Since 1986, the Rock Hall has honored history-makers in the genre by inducting an annual class of influential musicians, engineers and producers. In addition to Elliott and Nelson, this year’s inductees include Kate Bush, Sheryl Crow, George Michael, Rage Against the Machine and The Spinners.
“Furthering a pattern that has taken shape in recent years—following steady criticism against the Rock Hall for its lack of inclusion, especially among race and gender lines—none of the musicians inducted this time fit neatly into the most narrow strictures of what constitutes rock,” writes the New York Times’ Joe Coscarelli.

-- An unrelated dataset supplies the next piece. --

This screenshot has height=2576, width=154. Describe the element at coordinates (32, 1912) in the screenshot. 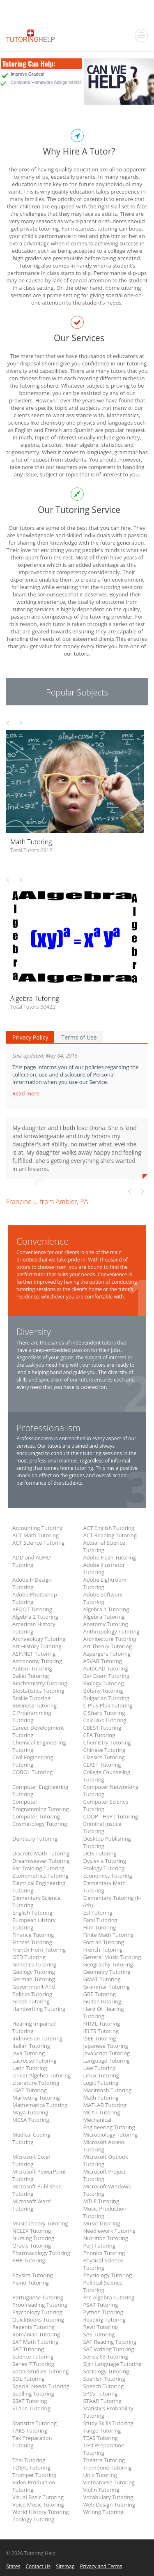

I see `English Tutoring` at that location.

In addition to the “performers” category, the Rock Hall inducted several other artists. The musical influence award went to DJ Kool Herc and guitarist Link Wray, while the musical excellence award went to singer Chaka Khan, songwriter Bernie Taupin and composer Al Kooper. “Soul Train” creator Don Cornelius received the Ahmet Ertegun Award, an honor for non-performing industry professionals who influenced the genre.
To be considered, artists must have released their first commercial recording at least 25 years ago. For the performer awards, a Rock Hall committee creates a list of 15 nominees, which are then voted on by a network of artists, historians and music industry professionals. Fans are also able to cast votes; their top five are then listed on a “fans’ ballot” that gets tallied along with the professionals’. Artists who don’t win can be nominated again in subsequent years.

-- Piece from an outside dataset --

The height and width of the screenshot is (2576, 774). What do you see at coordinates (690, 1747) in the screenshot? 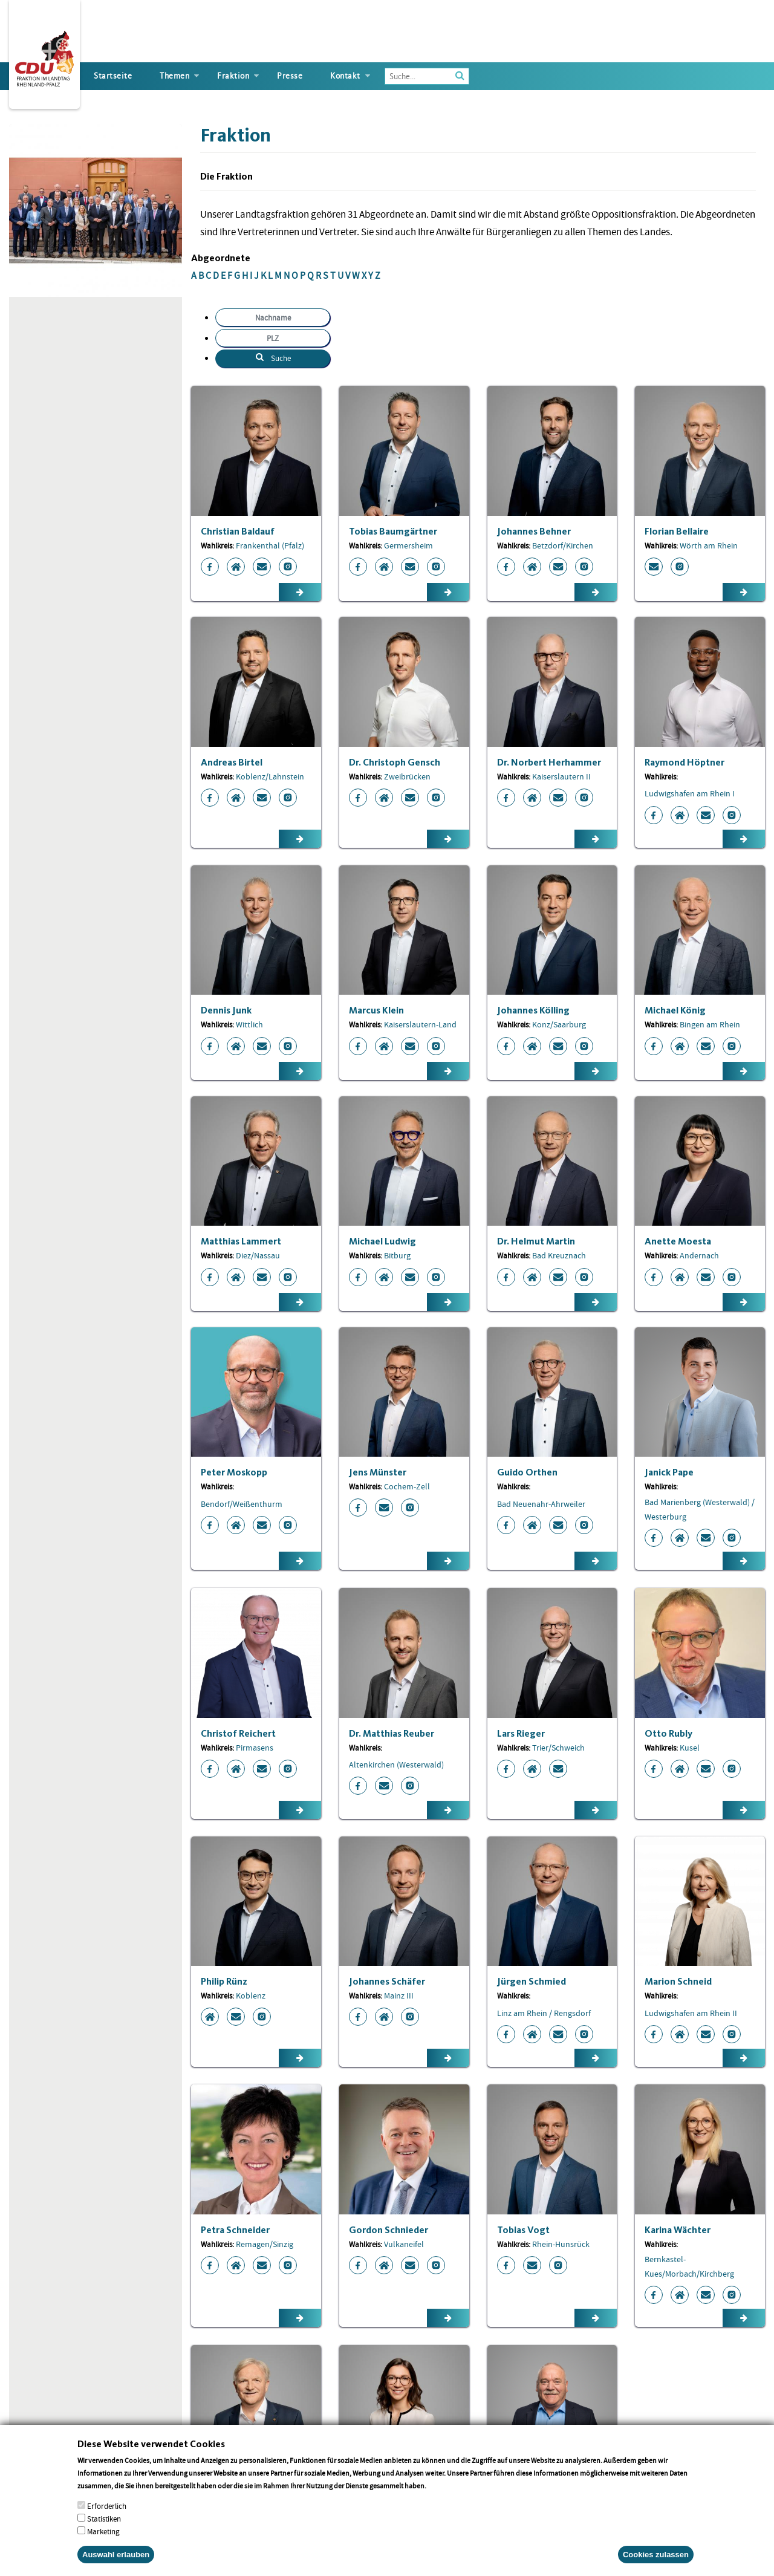
I see `Kusel` at bounding box center [690, 1747].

“[Bush has] been nominated many times, so the nominating committee was very happy that the general ballot voted Kate in this year,” John Sykes, chairman of the Rock & Roll Hall of Fame, tells Variety’s Chris Willman. “Sometimes it takes a major moment like Willie [Nelson]’s 90th birthday or, in the case of Kate Bush, music being played in Stranger Things to shine a light on them for a lot of younger people who didn’t know who she was in 1985; they probably weren’t even born yet.”
Bush released a statement saying she was “completely shocked at the news of being inducted,” which was “something I just never thought would happen.” Rage Against the Machine also released a statement thanking the voters for inducting “a band who is as well known for our albums as we are for our fierce opposition to the U.S. war machine, white supremacy and exploitation.”
Crow tells Vulture’s Devon Ivie that she hopes her career has “inspired young women to pick up an instrument and start writing their hearts.”